A small summary of a new application category for CUDA… number theory!

One of the more practical niche problems in number theory has to do with identification of prime numbers. Given N, how can you efficiently determine if it is prime or not? This is not just a thoeretical problem, it may be a real one needed in code, perhaps when you need to dynamically find a prime hash table size within certain ranges. If N is something on the order of 2^30, do you really want to do 30000 division tests to search for any factors? Obviously not.

The common practical solution to this problem is a simple test called an Euler probable prime test, and a more powerful generalization called a Strong Probable Prime (SPRP). This is a test that for an integer N can probabilistically classify it as prime or not, and repeated tests can increase the correctness probability. The slow part of the test itself mostly involves computing a value similar to A^(N-1) modulo N. Anyone implementing RSA public-key encryption variants has used this algorithm. It’s useful both for huge integers (like 512 bits) as well as normal 32 or 64 bit ints.

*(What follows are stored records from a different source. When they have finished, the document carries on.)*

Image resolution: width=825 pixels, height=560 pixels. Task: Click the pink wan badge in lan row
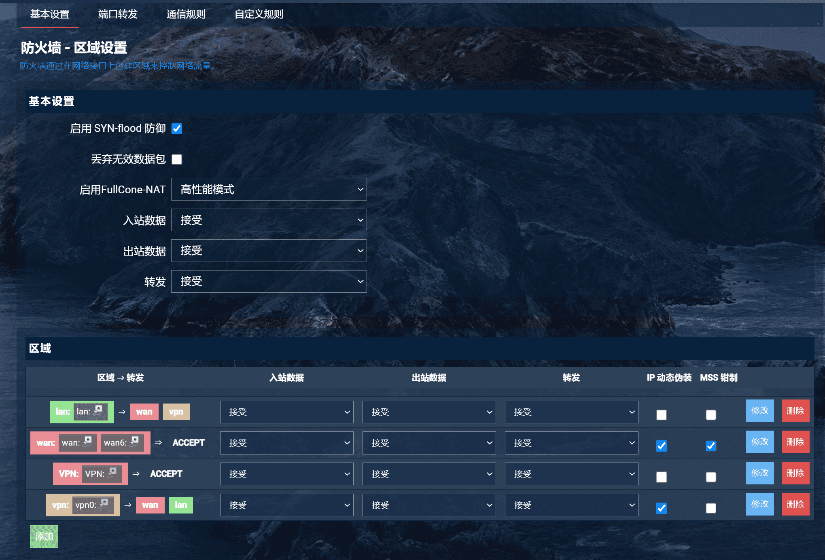[144, 412]
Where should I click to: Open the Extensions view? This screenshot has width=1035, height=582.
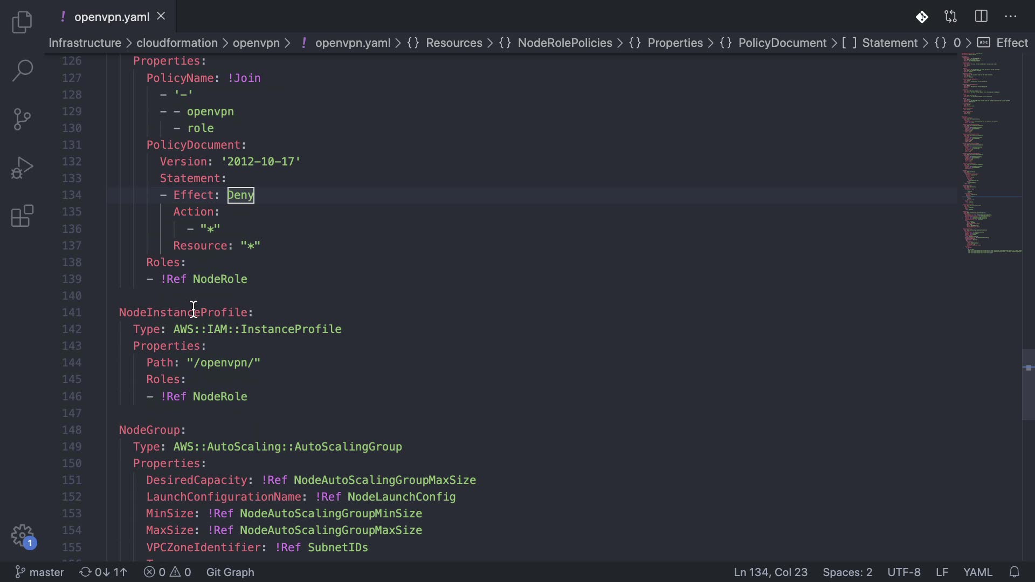(22, 216)
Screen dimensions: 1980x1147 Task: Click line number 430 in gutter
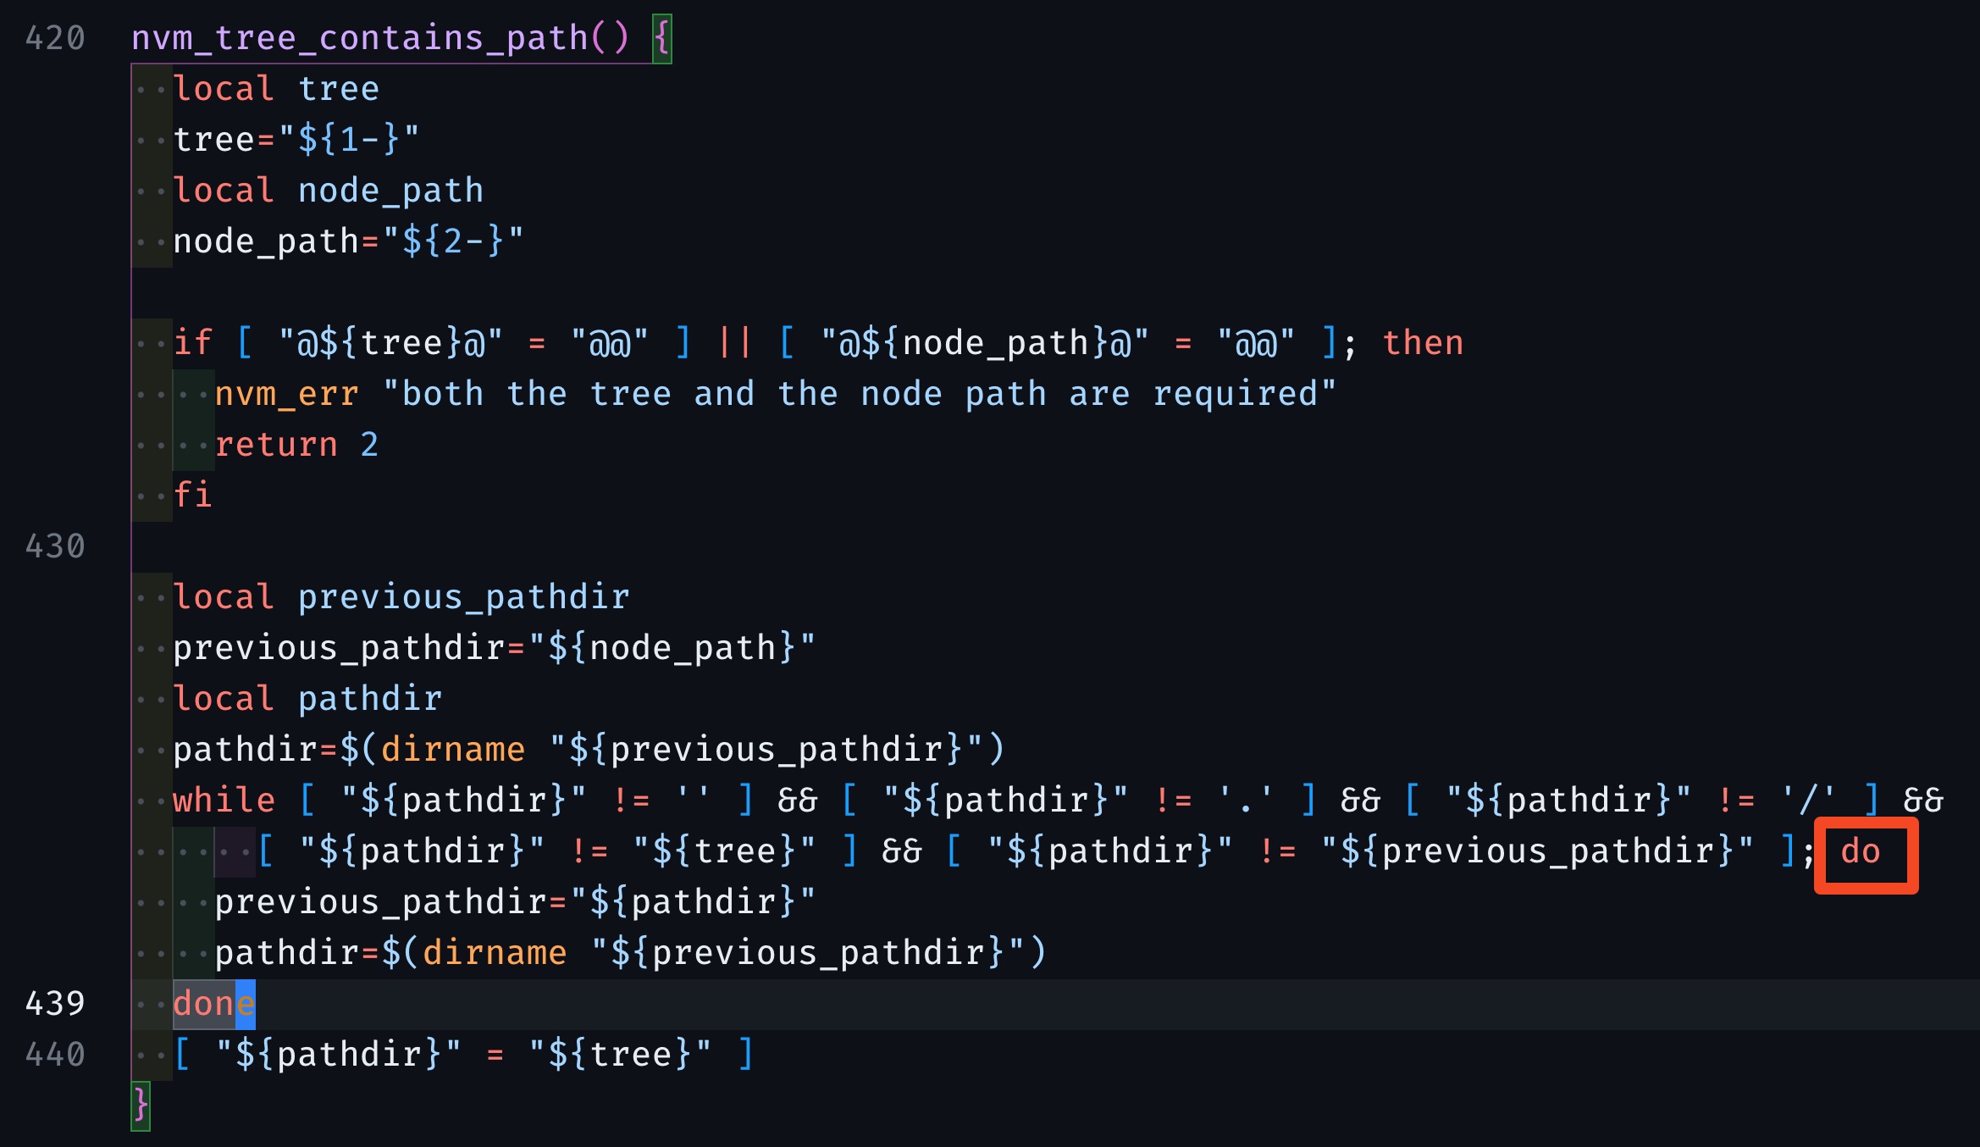(x=55, y=546)

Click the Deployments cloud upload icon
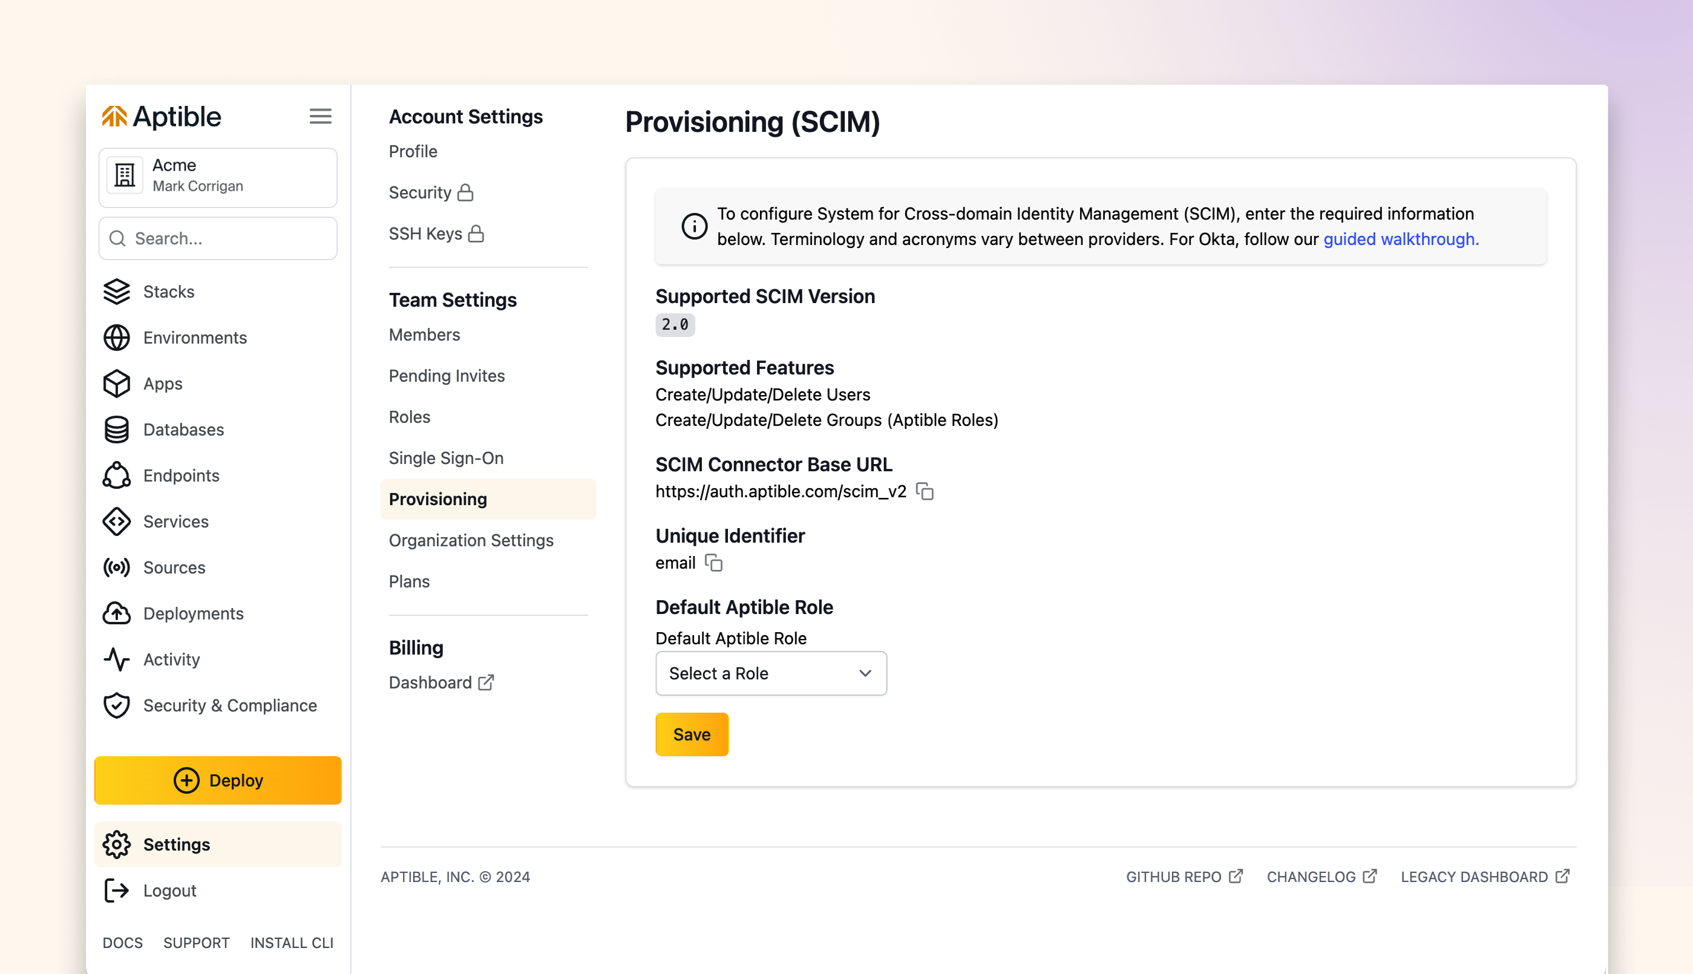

The test can be changed from a probabilistic rejection into a definitive proof of primality by precomputing certain test input parameters which are known to always succeed for ranges of N. Unfortunately the discovery of these “best known tests” is effectively a search of a huge (in fact infinite) domain. In 1980, a first list of useful tests was created by Carl Pomerance (famous for being the one to factor RSA-129 with his Quadratic Seive algorithm.) Later Jaeschke improved the results significantly in 1993. In 2004, Zhang and Tang improved the theory and limits of the search domain. Greathouse and Livingstone have released the most modern results until now on the web, at http://math.crg4.com/primes.html, the best results of a huge search domain.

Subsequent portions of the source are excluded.